**Isi latihan:** Bisakah Anda menulis ulang baris-baris daftar di bawah, mulai dari baris yang memuat "Image resolution: width=756" dan berakhir pada baris yang memuat "tap(78, 729)", dengan menukar "sphere" menjadi "cube" tanpa mengubah apa pun selain itu? Jangan sertakan gambar dalam jawaban.

──────── Data hasil ekstraksi

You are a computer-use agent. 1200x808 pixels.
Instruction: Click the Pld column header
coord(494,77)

────────────────
──────── Data hasil ekstraksi

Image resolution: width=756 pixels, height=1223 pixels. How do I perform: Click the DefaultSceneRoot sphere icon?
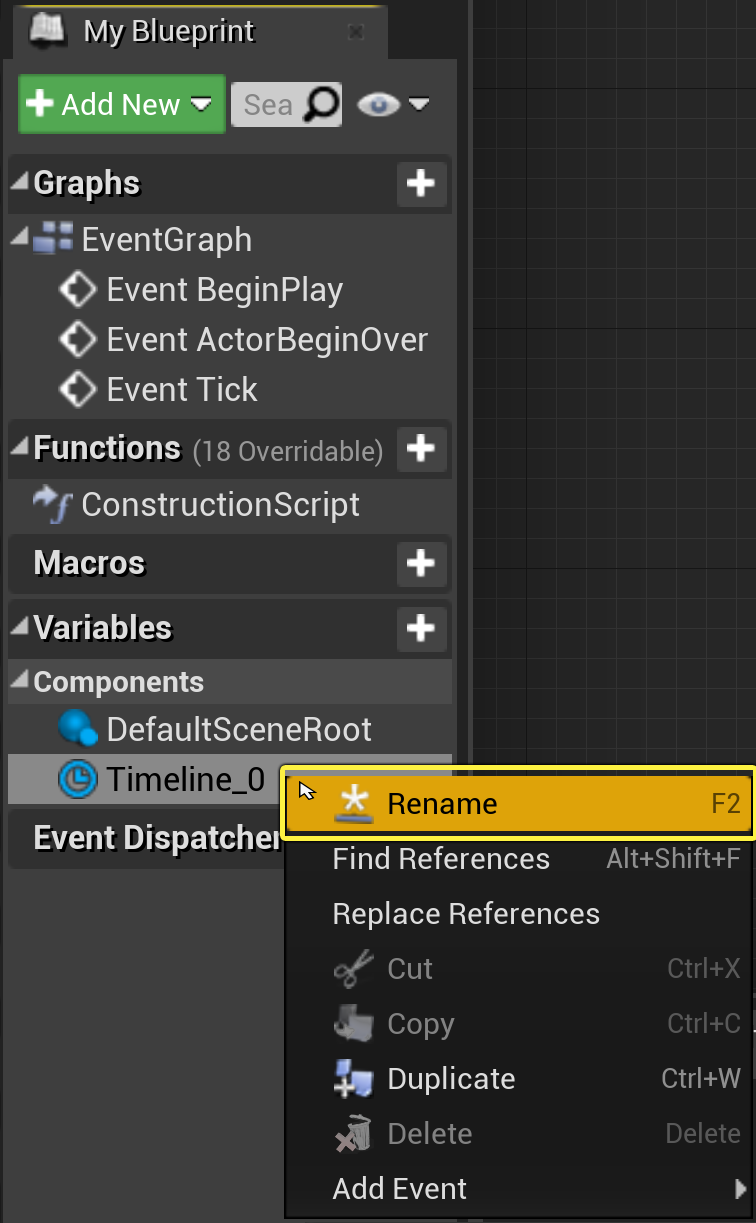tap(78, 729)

────────────────

**Jawaban tertulis:**
Image resolution: width=756 pixels, height=1223 pixels. How do I perform: Click the DefaultSceneRoot cube icon?
tap(78, 729)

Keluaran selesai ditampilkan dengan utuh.